Anweisung
Bring alle Zeilen unten in eine nummerierte Liste und lass die leeren Zeilen weg.

-- -- --

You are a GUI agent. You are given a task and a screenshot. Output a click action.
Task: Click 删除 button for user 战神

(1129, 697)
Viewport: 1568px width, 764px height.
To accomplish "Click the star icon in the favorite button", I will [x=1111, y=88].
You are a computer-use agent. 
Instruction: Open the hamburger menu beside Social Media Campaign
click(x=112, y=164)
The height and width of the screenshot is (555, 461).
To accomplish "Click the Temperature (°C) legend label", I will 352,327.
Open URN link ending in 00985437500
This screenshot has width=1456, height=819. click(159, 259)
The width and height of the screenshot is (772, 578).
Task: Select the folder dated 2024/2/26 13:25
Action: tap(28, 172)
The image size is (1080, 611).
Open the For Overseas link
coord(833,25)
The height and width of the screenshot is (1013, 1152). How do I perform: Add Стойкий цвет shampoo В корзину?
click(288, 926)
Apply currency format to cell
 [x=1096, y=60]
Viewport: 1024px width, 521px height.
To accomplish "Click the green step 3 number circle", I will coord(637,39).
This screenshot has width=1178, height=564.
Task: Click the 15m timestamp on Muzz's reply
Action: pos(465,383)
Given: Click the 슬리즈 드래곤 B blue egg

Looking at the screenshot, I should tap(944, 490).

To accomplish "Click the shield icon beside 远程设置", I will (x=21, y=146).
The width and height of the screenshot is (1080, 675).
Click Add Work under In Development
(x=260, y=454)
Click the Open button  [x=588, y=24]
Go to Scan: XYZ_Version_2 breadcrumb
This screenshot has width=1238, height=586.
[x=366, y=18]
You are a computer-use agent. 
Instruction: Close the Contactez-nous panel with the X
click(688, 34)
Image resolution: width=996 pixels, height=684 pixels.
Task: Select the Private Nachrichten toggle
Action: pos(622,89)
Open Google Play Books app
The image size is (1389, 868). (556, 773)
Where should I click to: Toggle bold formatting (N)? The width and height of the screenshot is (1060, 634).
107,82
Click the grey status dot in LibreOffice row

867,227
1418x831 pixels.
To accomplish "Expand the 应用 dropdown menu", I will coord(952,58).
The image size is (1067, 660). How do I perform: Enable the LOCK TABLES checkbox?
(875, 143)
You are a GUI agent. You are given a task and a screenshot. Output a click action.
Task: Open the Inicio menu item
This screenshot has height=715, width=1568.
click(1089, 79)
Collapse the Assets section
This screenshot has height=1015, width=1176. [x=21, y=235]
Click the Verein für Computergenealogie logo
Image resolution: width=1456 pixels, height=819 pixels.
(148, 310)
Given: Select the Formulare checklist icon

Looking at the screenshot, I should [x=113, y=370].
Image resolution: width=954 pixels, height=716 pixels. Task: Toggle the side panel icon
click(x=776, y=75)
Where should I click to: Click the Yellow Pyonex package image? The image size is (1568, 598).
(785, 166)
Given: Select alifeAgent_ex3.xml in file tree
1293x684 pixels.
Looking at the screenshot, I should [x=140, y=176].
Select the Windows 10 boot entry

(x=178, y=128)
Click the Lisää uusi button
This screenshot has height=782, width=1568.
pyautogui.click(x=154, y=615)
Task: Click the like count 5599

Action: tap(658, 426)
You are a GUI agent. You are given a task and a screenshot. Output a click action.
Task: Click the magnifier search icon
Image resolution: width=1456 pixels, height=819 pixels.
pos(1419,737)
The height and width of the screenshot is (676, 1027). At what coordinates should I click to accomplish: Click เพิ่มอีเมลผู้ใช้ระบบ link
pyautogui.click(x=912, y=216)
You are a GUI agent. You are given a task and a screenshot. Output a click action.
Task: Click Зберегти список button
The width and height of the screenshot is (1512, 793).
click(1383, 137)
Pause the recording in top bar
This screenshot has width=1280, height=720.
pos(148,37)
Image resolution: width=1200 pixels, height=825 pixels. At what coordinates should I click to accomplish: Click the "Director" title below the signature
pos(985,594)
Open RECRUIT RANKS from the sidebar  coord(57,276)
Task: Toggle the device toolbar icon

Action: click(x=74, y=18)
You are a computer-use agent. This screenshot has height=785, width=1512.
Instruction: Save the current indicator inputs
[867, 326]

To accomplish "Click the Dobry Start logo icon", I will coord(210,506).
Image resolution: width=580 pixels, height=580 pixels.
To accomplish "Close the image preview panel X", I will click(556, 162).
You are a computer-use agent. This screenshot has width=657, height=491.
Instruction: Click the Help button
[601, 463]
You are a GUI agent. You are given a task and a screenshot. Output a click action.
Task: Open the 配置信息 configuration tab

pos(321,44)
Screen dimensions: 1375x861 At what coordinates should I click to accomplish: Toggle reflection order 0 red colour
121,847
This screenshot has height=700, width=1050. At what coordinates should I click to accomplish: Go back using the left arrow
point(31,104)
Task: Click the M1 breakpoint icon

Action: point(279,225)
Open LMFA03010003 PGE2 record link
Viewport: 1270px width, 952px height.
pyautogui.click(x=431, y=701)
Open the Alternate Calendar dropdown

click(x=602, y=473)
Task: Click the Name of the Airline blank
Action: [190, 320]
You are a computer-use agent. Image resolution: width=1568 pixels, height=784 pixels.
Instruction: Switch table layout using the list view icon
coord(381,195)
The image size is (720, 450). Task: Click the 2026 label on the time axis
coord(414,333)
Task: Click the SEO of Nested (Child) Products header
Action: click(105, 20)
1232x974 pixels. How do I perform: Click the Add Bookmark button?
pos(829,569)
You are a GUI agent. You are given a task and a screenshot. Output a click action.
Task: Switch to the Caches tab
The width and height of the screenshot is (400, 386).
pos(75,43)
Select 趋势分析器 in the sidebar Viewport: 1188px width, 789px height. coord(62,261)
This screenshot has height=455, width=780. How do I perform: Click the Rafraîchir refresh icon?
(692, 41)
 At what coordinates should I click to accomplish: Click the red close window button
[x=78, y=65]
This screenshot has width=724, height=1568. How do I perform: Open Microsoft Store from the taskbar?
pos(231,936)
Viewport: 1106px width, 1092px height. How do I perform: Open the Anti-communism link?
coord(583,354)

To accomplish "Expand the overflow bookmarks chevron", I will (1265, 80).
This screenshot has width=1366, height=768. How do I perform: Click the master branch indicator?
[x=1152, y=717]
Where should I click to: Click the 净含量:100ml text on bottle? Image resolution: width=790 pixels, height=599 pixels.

-- -- --

Übungsergebnis
1. You are a GUI agent. You are given a task and a screenshot. Output a click action.
2. Task: Click 删除 button for user 战神
3. (1129, 697)
4. Viewport: 1568px width, 764px height.
5. To accomplish "Click the star icon in the favorite button", I will [x=1111, y=88].
6. You are a computer-use agent. 
7. Instruction: Open the hamburger menu beside Social Media Campaign
8. click(x=112, y=164)
9. The height and width of the screenshot is (555, 461).
10. To accomplish "Click the Temperature (°C) legend label", I will 352,327.
11. Open URN link ending in 00985437500
12. This screenshot has width=1456, height=819. click(159, 259)
13. The width and height of the screenshot is (772, 578).
14. Task: Select the folder dated 2024/2/26 13:25
15. Action: tap(28, 172)
16. The image size is (1080, 611).
17. Open the For Overseas link
18. coord(833,25)
19. The height and width of the screenshot is (1013, 1152). How do I perform: Add Стойкий цвет shampoo В корзину?
20. click(288, 926)
21. Apply currency format to cell
22.  [x=1096, y=60]
23. Viewport: 1024px width, 521px height.
24. To accomplish "Click the green step 3 number circle", I will coord(637,39).
25. This screenshot has width=1178, height=564.
26. Task: Click the 15m timestamp on Muzz's reply
27. Action: pos(465,383)
28. Given: Click the 슬리즈 드래곤 B blue egg
29. Looking at the screenshot, I should tap(944, 490).
30. To accomplish "Click the shield icon beside 远程设置", I will (x=21, y=146).
31. The width and height of the screenshot is (1080, 675).
32. Click Add Work under In Development
33. (x=260, y=454)
34. Click the Open button  [x=588, y=24]
35. Go to Scan: XYZ_Version_2 breadcrumb
36. This screenshot has width=1238, height=586.
37. [x=366, y=18]
38. You are a computer-use agent. 
39. Instruction: Close the Contactez-nous panel with the X
40. click(688, 34)
41. Image resolution: width=996 pixels, height=684 pixels.
42. Task: Select the Private Nachrichten toggle
43. Action: pos(622,89)
44. Open Google Play Books app
45. The image size is (1389, 868). (556, 773)
46. Where should I click to: Toggle bold formatting (N)? The width and height of the screenshot is (1060, 634).
47. 107,82
48. Click the grey status dot in LibreOffice row
49. 867,227
50. 1418x831 pixels.
51. To accomplish "Expand the 应用 dropdown menu", I will coord(952,58).
52. The image size is (1067, 660). How do I perform: Enable the LOCK TABLES checkbox?
53. (875, 143)
54. You are a GUI agent. You are given a task and a screenshot. Output a click action.
55. Task: Open the Inicio menu item
56. This screenshot has height=715, width=1568.
57. click(1089, 79)
58. Collapse the Assets section
59. This screenshot has height=1015, width=1176. [x=21, y=235]
60. Click the Verein für Computergenealogie logo
61. Image resolution: width=1456 pixels, height=819 pixels.
62. (148, 310)
63. Given: Select the Formulare checklist icon
64. Looking at the screenshot, I should [x=113, y=370].
65. Image resolution: width=954 pixels, height=716 pixels. Task: Toggle the side panel icon
66. click(x=776, y=75)
67. Where should I click to: Click the Yellow Pyonex package image? The image size is (1568, 598).
68. (785, 166)
69. Given: Select alifeAgent_ex3.xml in file tree
70. 1293x684 pixels.
71. Looking at the screenshot, I should [x=140, y=176].
72. Select the Windows 10 boot entry
73. (x=178, y=128)
74. Click the Lisää uusi button
75. This screenshot has height=782, width=1568.
76. pyautogui.click(x=154, y=615)
77. Task: Click the like count 5599
78. Action: tap(658, 426)
79. You are a GUI agent. You are given a task and a screenshot. Output a click action.
80. Task: Click the magnifier search icon
81. Image resolution: width=1456 pixels, height=819 pixels.
82. pos(1419,737)
83. The height and width of the screenshot is (676, 1027). At what coordinates should I click to accomplish: Click เพิ่มอีเมลผู้ใช้ระบบ link
84. pyautogui.click(x=912, y=216)
85. You are a GUI agent. You are given a task and a screenshot. Output a click action.
86. Task: Click Зберегти список button
87. The width and height of the screenshot is (1512, 793).
88. click(1383, 137)
89. Pause the recording in top bar
90. This screenshot has width=1280, height=720.
91. pos(148,37)
92. Image resolution: width=1200 pixels, height=825 pixels. At what coordinates should I click to accomplish: Click the "Director" title below the signature
93. pos(985,594)
94. Open RECRUIT RANKS from the sidebar  coord(57,276)
95. Task: Toggle the device toolbar icon
96. Action: click(x=74, y=18)
97. You are a computer-use agent. This screenshot has height=785, width=1512.
98. Instruction: Save the current indicator inputs
99. [867, 326]
100. To accomplish "Click the Dobry Start logo icon", I will coord(210,506).
101. Image resolution: width=580 pixels, height=580 pixels.
102. To accomplish "Close the image preview panel X", I will click(556, 162).
103. You are a computer-use agent. This screenshot has width=657, height=491.
104. Instruction: Click the Help button
105. [601, 463]
106. You are a GUI agent. You are given a task and a screenshot. Output a click action.
107. Task: Open the 配置信息 configuration tab
108. pos(321,44)
109. Screen dimensions: 1375x861 At what coordinates should I click to accomplish: Toggle reflection order 0 red colour
110. 121,847
111. This screenshot has height=700, width=1050. At what coordinates should I click to accomplish: Go back using the left arrow
112. point(31,104)
113. Task: Click the M1 breakpoint icon
114. Action: point(279,225)
115. Open LMFA03010003 PGE2 record link
116. Viewport: 1270px width, 952px height.
117. pyautogui.click(x=431, y=701)
118. Open the Alternate Calendar dropdown
119. click(x=602, y=473)
120. Task: Click the Name of the Airline blank
121. Action: [190, 320]
122. You are a computer-use agent. Image resolution: width=1568 pixels, height=784 pixels.
123. Instruction: Switch table layout using the list view icon
124. coord(381,195)
125. The image size is (720, 450). Task: Click the 2026 label on the time axis
126. coord(414,333)
127. Task: Click the SEO of Nested (Child) Products header
128. Action: click(105, 20)
129. 1232x974 pixels. How do I perform: Click the Add Bookmark button?
130. pos(829,569)
131. You are a GUI agent. You are given a task and a screenshot. Output a click action.
132. Task: Switch to the Caches tab
133. The width and height of the screenshot is (400, 386).
134. pos(75,43)
135. Select 趋势分析器 in the sidebar Viewport: 1188px width, 789px height. coord(62,261)
136. This screenshot has height=455, width=780. How do I perform: Click the Rafraîchir refresh icon?
137. (692, 41)
138.  At what coordinates should I click to accomplish: Click the red close window button
139. [x=78, y=65]
140. This screenshot has width=724, height=1568. How do I perform: Open Microsoft Store from the taskbar?
141. pos(231,936)
142. Viewport: 1106px width, 1092px height. How do I perform: Open the Anti-communism link?
143. coord(583,354)
144. To accomplish "Expand the overflow bookmarks chevron", I will (1265, 80).
145. This screenshot has width=1366, height=768. How do I perform: Click the master branch indicator?
146. [x=1152, y=717]
147. Where should I click to: Click the 净含量:100ml text on bottle? Image resolution: width=790 pixels, height=599 pixels.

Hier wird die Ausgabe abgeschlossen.